Gregg Popovich reaches out to Becky Hammon during Aces' losing streak

Becky Hammon was part of Gregg Popovich's coaching staff before coaching the Las Vegas Aces. David Becker/NBAE via Getty Images

After the Las Vegas Aces lost three games in a row for the first time in five years, coach Becky Hammon got a phone call.

It was her former boss, San Antonio Spurs coach Gregg Popovich.

"It's funny because we always had an ongoing joke in San Antonio [that] when we would lose, nobody would text, nobody would call," Hammon said. "So I picked up the phone and he's like, 'Hi, how you doing? Just calling to make you laugh, because I know nobody's calling.'"
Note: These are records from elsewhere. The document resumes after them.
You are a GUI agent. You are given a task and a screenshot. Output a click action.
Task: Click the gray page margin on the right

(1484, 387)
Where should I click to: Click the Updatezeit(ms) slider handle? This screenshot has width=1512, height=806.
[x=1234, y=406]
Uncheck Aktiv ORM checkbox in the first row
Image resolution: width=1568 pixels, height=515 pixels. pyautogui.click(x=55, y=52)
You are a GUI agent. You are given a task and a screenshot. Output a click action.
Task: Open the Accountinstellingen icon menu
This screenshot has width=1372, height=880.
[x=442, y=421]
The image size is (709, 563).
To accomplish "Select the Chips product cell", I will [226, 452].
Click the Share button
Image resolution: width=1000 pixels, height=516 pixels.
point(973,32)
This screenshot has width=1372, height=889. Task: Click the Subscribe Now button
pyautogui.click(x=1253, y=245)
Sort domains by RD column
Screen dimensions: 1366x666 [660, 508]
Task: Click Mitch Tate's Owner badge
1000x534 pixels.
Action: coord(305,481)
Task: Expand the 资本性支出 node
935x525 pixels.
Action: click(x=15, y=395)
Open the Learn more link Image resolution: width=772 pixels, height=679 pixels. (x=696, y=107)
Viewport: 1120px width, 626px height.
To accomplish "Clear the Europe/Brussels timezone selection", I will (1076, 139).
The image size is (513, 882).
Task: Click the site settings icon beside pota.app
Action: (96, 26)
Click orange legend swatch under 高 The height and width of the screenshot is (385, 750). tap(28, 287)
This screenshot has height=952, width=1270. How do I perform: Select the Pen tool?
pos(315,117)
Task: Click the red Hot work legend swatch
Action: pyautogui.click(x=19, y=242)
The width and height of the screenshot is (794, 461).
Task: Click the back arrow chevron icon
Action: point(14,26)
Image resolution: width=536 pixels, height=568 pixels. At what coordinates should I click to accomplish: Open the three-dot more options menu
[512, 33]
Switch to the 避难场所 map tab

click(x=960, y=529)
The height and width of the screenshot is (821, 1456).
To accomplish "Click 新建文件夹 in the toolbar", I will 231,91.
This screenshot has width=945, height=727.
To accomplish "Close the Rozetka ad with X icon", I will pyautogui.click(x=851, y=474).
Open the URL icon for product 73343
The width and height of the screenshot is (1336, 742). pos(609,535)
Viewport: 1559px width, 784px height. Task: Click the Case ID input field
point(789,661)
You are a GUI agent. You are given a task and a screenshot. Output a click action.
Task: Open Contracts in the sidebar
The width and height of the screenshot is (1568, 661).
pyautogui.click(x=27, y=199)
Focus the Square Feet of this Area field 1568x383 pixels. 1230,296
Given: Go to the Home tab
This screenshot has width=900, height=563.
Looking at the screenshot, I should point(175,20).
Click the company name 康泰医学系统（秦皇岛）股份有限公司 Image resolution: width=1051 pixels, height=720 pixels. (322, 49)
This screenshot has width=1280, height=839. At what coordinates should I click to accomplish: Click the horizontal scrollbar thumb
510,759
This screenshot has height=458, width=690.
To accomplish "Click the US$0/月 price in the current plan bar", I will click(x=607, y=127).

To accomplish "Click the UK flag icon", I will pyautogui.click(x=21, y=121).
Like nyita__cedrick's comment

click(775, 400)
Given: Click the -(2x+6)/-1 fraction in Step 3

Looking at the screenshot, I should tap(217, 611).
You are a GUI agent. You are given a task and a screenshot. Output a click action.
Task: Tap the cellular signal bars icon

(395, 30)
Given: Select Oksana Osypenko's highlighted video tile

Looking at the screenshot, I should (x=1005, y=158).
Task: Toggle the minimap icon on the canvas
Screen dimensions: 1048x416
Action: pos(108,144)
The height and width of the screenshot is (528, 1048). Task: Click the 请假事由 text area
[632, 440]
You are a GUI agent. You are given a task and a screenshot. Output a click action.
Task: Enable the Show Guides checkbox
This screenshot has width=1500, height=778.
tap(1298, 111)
Hammon played 16 seasons in the WNBA, the last eight of them with the former San Antonio Stars. She joined Popovich's staff as an assistant coach after her retirement. After eight years of coaching in the NBA, she became the head coach for the Aces -- the WNBA franchise that left San Antonio in 2018 and moved to Las Vegas.

Hammon guided the Aces to WNBA titles in her first two seasons with Las Vegas. But the Aces, who have been hampered by the absence of point guard Chelsea Gray after an early-season injury, are now 6-6 after a 90-82 loss to theNew York Liberty on Sunday.

From June 7-11, the Aces lost to the Seattle Storm, Los Angeles Sparks and Minnesota Lynx, the franchise's first three-game losing streak since Aug. 23-27, 2019, when Bill Laimbeer was head coach. It was the second-longest span in WNBA history between single-season three-game losing streaks -- 143 games -- according to Elias Sports Bureau. The longest such streak was by the Houston Comets -- 224 games -- from the launch of the WNBA in 1997 to 2003.

"We're not a very good team right now, that's just reality. But we know we can get better. I still have a lot of belief in this ballclub," Hammon said after the loss to Minnesota on Tuesday.

The Aces bounced back with a 103-99 win over the Phoenix Mercury on Thursday before falling to the Liberty. Hammon said the Aces have a lot of work ahead of them to improve, but Popovich's phone call helped.

"He made me laugh; mission accomplished," she said. "It's true, nobody calls you when you're doing terrible. So that was the point of his call. Just to check on where I was mentally. And then we just talked about some different buttons to push. He's always a phone call away, I know."